We Can’t See Mysteries
We can’t see mysteries, we can only trust them…
One of the hardest, if not thehardest thing for me to believe is God’s providence in everything that takes place in life. By providence I mean recognizing God’s will in everything that happens to me and in the world in which I live. Believing in a divine protective care that allows all that takes place to work for good in my life and those I care about (Romans 8:28).
Recently the truth of God’s providence has once again been challenged by report after report, for months now, of bad things happening to people Char and I know. It’s as if the storms of life have lined up like hurricanes in the Caribbean, one after another, battering the coastline of the lives of family, friends and colleagues of ours, leaving a path of unexpected and underserved trouble, hardship and sickness in their lives. I ask myself, what’s going on? Where’s God’s care? Is he in control or not? How does his goodness fit into all this hardship and heartache? I get no satisfying answers. I’m left helpless in the hands of a mystery, fighting the good fight, contending for the faith, wrestling against forces that frustrate and infuriate my intelligence and good sense.
Once again it appears to me that I have a God whose favorite method of choice is mystery and I’m sorry Sherlock, it’s not elementary. I have a mysterious King who dies, rises and disappears and simply asks us to trust him. I must get over my insistence on having logical answers, swallow my pride and accept that my relationship to this mystery cannot be and will not be based on my smartsor ability to perform and in no way on my theories or opinions about how God works and uses his power. My grasp or should I say the mystery’s grasp on my life can only be rooted solely in trust. I’m to believe only in the King. Everything else is out of my hands, beyond my understanding and squarely in God’s mysterious hands. My simple act of child-like trust in Jesus puts me and everyone and anyone else who chooses to do so, fully albeit mysteriously in the center of God’s providential care. In this I’m reminded of the words of David in Psalm 132:
1 Lord, my heart is not proud;
my eyes are not haughty.
I don’t concern myself with matters too great
or too awesome for me to grasp.
2 Instead, I have calmed and quieted myself,
like a weaned child who no longer cries for its mother’s milk.
Yes, like a weaned child is my soul within me.
3 O Israel, put your hope in the Lord—
now and always.
Faith has become for me the willingness to live without answers and simply trust. God doesn’t want me to reason with him, he wants me to rest in him. So as I learn to trust him I’ve been able to take comfort in mystery like a child who takes comfort in being held by his mother knowing I don’t have to have all the answers because God does. I’m satisfied not in having answers to the mystery but in knowing God, THE mystery, himself through Christ.
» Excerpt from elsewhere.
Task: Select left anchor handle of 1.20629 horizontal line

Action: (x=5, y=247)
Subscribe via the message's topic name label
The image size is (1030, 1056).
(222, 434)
So now, in the in the middle of yet another stormy season that’s yielding no satisfactory answers only questions, I again find myself having to accept the mystery of God’s divine providence. But to my never-ending surprise, I again discover this exercise doesn’t leave me frustrated an anxious. Oddly it frees me to trust God and do good. It frees me to be patient in adversity, thankful in prosperity, and hopeful for the future, confident that in my faithful Father’s arms nothing can separate me from his love.